# Given problem
Output the entries as a JSON list of strings with one string per line and no blank lines. Begin at the line that has "What do you see at coordinates (238, 857)" and stop after the line that has "31, 2018 at".

# Data listing

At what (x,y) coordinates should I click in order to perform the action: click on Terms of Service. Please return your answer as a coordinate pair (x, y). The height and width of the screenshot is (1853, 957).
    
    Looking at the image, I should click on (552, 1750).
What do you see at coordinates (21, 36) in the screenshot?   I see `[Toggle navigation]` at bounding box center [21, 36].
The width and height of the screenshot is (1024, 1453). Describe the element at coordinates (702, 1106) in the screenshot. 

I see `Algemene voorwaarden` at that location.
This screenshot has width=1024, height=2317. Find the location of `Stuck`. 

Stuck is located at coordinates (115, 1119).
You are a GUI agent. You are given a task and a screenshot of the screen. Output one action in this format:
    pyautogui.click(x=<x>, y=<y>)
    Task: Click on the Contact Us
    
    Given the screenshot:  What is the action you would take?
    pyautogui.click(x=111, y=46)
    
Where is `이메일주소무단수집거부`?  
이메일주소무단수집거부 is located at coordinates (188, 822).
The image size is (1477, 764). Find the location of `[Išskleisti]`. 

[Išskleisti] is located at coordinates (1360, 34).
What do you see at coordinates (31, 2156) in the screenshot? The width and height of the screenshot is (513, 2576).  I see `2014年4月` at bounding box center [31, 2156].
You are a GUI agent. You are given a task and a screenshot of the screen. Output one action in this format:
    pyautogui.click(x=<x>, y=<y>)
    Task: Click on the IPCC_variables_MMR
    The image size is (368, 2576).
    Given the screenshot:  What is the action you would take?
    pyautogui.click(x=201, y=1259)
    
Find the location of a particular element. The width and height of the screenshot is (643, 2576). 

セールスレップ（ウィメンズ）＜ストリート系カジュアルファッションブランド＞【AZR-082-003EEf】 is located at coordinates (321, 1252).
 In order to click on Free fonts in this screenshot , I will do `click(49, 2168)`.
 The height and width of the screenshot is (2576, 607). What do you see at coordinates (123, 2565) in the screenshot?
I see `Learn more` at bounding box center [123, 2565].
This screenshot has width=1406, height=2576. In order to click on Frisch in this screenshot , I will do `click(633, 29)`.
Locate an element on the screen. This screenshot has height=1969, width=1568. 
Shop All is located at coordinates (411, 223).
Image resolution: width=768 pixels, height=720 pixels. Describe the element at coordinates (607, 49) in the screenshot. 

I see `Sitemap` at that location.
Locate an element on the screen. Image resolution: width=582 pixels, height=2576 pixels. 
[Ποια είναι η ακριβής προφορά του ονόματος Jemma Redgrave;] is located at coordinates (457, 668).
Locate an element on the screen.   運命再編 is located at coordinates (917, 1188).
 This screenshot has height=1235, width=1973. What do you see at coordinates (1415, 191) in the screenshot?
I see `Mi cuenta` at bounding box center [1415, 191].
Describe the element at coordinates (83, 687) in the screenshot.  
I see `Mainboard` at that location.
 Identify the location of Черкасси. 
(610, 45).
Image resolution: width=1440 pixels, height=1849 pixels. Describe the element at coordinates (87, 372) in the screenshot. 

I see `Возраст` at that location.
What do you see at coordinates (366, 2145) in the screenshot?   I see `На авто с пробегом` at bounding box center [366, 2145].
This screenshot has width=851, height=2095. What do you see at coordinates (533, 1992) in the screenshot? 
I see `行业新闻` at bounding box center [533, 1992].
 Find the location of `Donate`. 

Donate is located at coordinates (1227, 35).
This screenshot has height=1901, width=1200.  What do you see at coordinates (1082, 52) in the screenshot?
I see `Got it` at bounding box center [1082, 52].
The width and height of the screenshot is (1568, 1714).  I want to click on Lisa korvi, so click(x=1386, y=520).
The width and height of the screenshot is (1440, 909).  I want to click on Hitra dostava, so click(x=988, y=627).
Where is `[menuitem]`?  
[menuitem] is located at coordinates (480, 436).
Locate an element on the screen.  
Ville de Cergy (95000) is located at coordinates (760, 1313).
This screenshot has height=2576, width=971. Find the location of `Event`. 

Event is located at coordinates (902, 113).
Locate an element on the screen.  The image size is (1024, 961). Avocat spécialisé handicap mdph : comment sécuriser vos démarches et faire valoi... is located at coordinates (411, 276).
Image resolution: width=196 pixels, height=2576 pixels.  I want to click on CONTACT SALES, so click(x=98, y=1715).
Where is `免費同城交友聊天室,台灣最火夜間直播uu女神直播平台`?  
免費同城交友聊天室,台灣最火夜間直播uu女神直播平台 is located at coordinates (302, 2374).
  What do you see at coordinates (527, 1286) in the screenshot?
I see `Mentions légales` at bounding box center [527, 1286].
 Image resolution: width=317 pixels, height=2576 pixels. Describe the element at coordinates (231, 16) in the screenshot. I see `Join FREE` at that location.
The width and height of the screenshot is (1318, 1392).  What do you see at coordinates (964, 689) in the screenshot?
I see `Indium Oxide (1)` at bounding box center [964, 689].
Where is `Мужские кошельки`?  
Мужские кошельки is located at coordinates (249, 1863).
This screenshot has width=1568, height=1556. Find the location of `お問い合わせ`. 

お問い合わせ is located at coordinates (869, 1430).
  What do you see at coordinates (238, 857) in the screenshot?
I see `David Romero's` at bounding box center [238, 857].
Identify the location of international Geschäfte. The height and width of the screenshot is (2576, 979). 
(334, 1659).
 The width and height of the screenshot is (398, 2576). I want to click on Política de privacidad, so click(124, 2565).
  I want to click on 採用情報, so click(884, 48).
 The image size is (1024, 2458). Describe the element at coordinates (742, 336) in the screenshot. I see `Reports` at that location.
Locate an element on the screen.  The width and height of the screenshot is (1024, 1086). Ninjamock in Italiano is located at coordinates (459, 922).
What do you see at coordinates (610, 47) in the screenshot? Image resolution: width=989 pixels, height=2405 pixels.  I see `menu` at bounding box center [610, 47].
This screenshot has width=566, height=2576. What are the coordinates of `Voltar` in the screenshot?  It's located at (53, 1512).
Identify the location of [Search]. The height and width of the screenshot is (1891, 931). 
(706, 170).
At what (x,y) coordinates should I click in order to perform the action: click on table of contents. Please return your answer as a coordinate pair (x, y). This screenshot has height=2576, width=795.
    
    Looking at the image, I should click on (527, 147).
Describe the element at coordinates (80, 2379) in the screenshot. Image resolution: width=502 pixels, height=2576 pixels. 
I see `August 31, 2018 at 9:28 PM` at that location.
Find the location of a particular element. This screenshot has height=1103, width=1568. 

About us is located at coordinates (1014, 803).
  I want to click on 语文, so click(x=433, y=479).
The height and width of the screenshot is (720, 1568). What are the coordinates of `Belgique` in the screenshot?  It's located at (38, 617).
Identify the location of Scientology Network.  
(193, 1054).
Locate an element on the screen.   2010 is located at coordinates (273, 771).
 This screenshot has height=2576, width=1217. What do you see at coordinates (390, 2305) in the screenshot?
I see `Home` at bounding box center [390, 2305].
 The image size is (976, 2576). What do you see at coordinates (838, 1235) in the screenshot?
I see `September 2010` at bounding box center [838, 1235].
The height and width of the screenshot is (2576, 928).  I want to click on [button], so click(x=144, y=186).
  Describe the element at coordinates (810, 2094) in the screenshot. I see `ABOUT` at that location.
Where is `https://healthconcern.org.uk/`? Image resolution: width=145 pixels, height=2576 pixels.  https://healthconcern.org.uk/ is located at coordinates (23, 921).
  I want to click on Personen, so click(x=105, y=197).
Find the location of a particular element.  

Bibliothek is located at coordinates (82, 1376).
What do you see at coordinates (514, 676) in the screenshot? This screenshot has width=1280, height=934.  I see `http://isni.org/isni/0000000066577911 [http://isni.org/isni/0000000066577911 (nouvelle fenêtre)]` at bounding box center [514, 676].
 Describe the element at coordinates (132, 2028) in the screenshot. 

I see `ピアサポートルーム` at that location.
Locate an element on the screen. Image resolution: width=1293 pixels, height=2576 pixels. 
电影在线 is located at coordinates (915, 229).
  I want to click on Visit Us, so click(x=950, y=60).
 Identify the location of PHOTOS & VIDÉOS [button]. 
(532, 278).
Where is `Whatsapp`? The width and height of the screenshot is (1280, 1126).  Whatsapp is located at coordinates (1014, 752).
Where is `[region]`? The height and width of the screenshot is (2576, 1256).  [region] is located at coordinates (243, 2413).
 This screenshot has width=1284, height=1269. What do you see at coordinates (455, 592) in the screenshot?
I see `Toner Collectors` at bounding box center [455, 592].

# Answer below
[
  "  What do you see at coordinates (238, 857) in the screenshot?",
  "I see `David Romero's` at bounding box center [238, 857].",
  "Identify the location of international Geschäfte. The height and width of the screenshot is (2576, 979). ",
  "(334, 1659).",
  " The width and height of the screenshot is (398, 2576). I want to click on Política de privacidad, so click(124, 2565).",
  "  I want to click on 採用情報, so click(884, 48).",
  " The image size is (1024, 2458). Describe the element at coordinates (742, 336) in the screenshot. I see `Reports` at that location.",
  "Locate an element on the screen.  The width and height of the screenshot is (1024, 1086). Ninjamock in Italiano is located at coordinates (459, 922).",
  "What do you see at coordinates (610, 47) in the screenshot? Image resolution: width=989 pixels, height=2405 pixels.  I see `menu` at bounding box center [610, 47].",
  "This screenshot has width=566, height=2576. What are the coordinates of `Voltar` in the screenshot?  It's located at (53, 1512).",
  "Identify the location of [Search]. The height and width of the screenshot is (1891, 931). ",
  "(706, 170).",
  "At what (x,y) coordinates should I click in order to perform the action: click on table of contents. Please return your answer as a coordinate pair (x, y). This screenshot has height=2576, width=795.",
  "    Looking at the image, I should click on (527, 147).",
  "Describe the element at coordinates (80, 2379) in the screenshot. Image resolution: width=502 pixels, height=2576 pixels. ",
  "I see `August 31, 2018 at 9:28 PM` at that location."
]